** SUPPLIED MATERIAL follows **

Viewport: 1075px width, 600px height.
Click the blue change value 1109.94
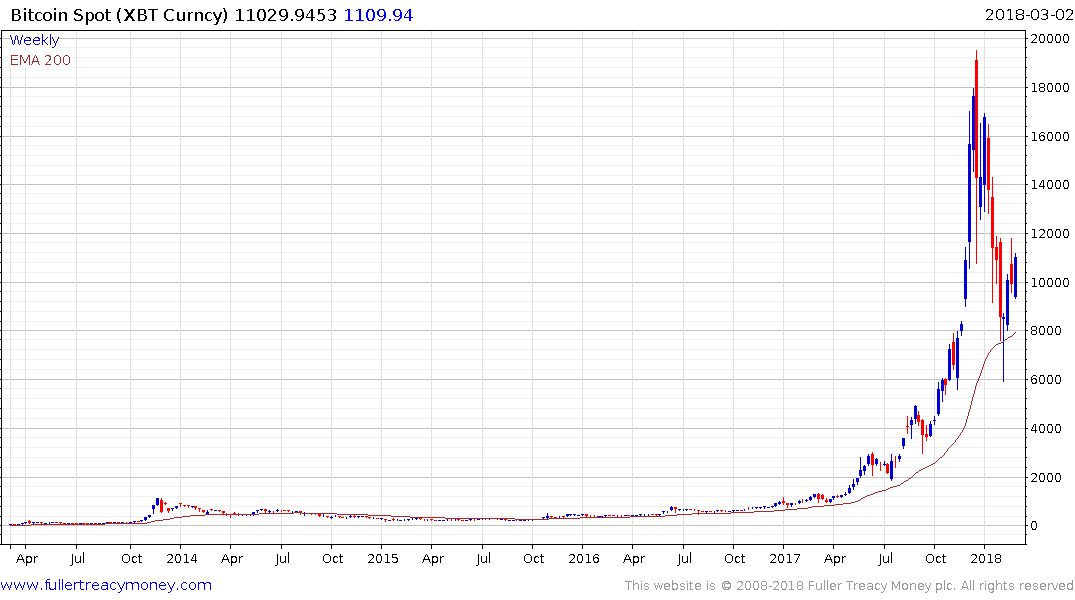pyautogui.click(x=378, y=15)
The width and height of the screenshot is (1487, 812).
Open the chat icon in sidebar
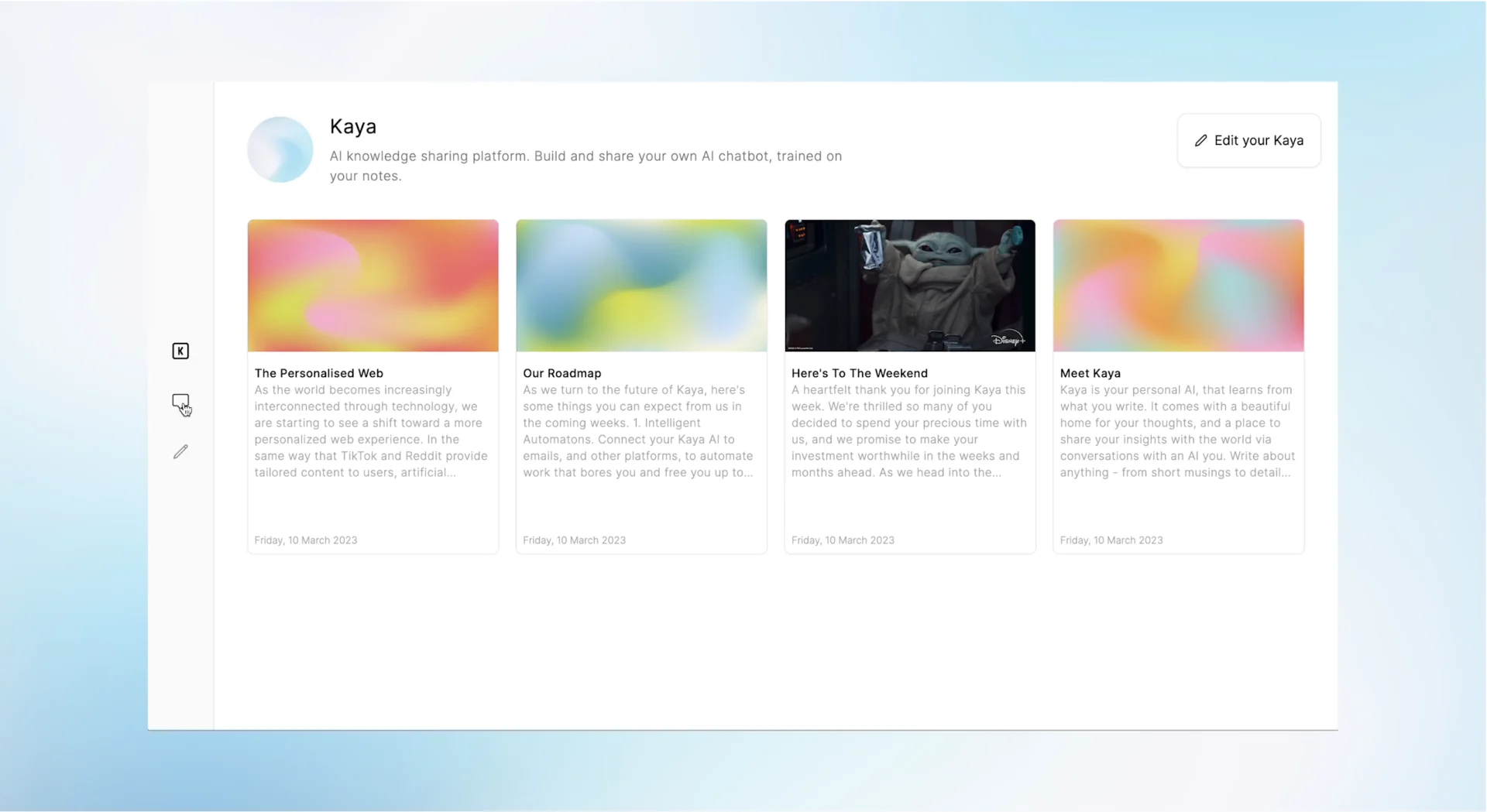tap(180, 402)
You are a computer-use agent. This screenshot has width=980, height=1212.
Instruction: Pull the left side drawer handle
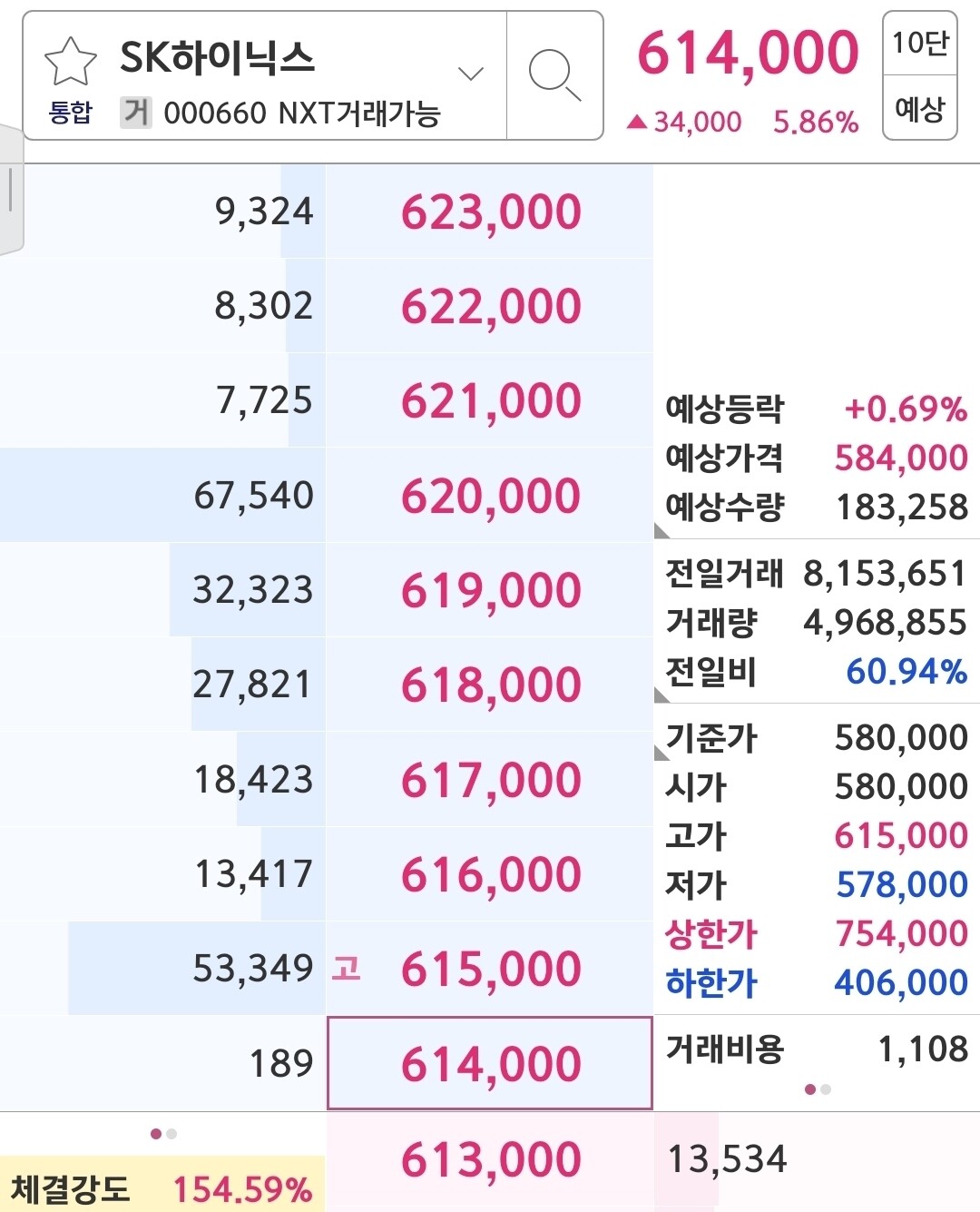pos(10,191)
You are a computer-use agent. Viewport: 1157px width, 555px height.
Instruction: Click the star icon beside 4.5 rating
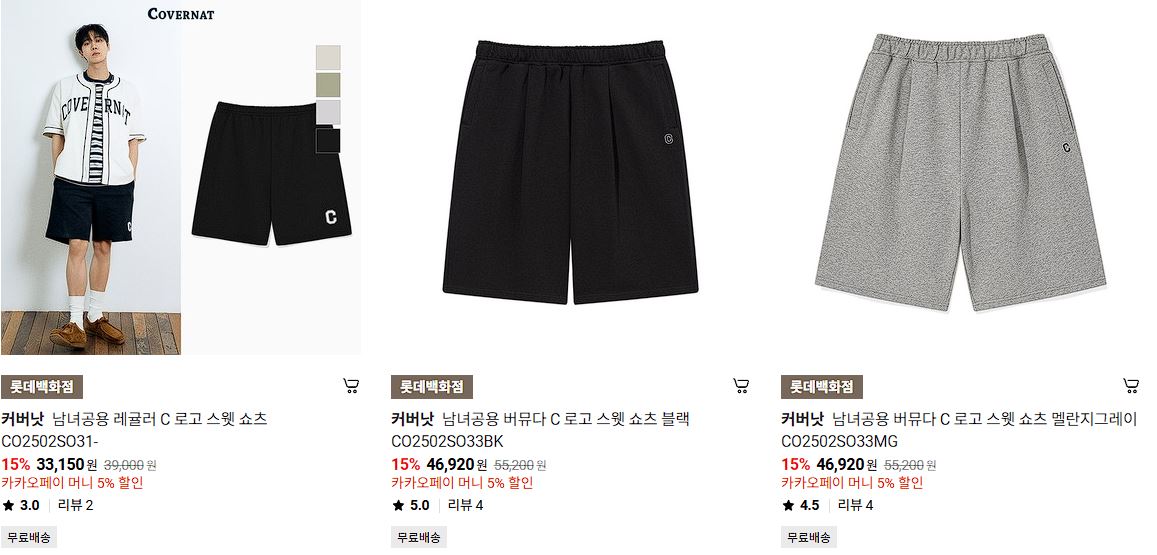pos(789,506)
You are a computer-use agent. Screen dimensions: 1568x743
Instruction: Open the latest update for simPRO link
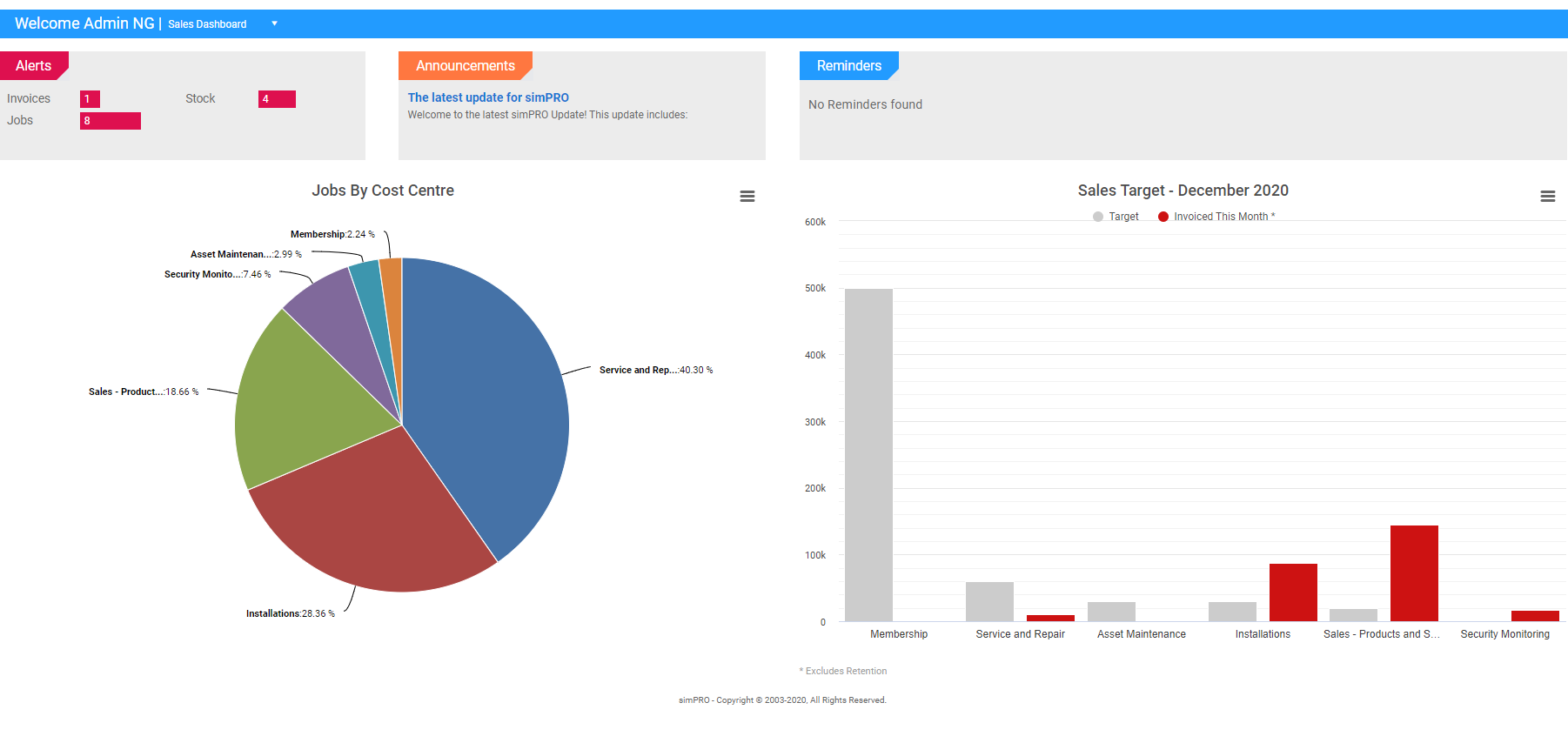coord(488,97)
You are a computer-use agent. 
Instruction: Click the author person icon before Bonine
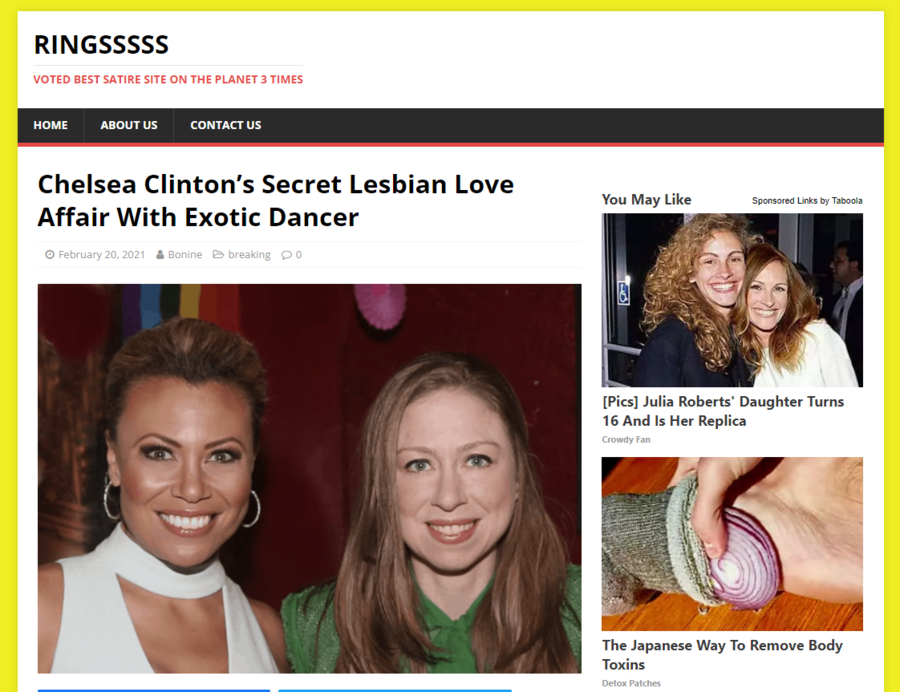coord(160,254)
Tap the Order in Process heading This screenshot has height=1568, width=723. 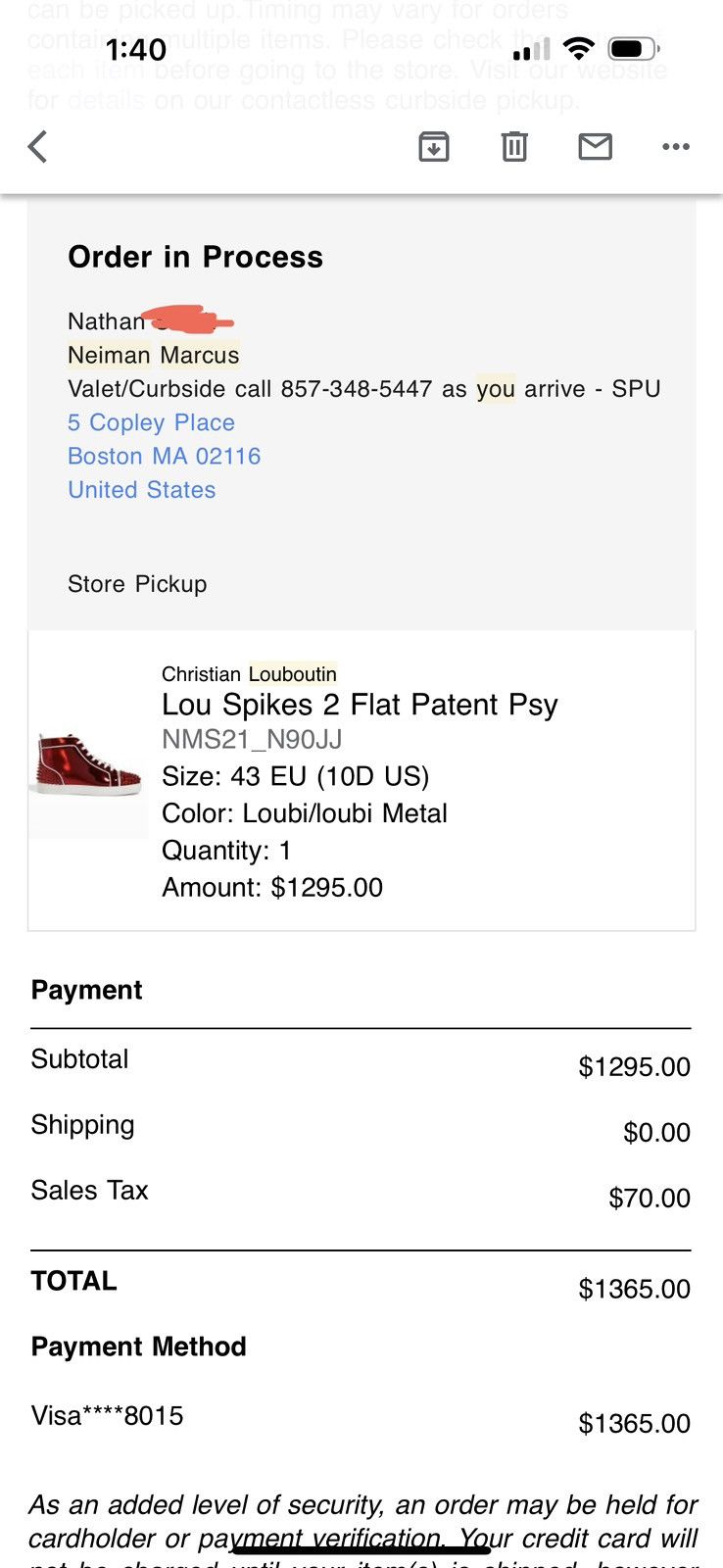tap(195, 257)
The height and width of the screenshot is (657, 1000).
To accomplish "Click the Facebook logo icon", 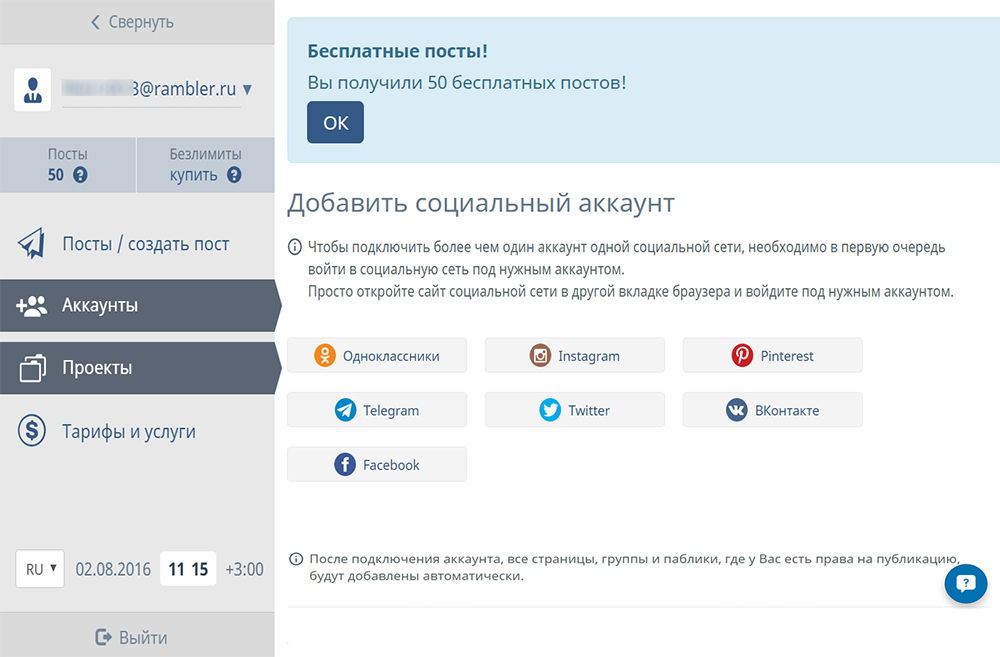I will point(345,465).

** End of SUPPLIED MATERIAL **

Show, from the material above, each line that includes the string "agent".

You are a computer-use agent. This screenshot has width=980, height=1212.
You are a computer-use agent. Viewport: 1157px width, 555px height.
You are a computer-use agent. Screen dimensions: 1568x743
You are a computer-use agent. 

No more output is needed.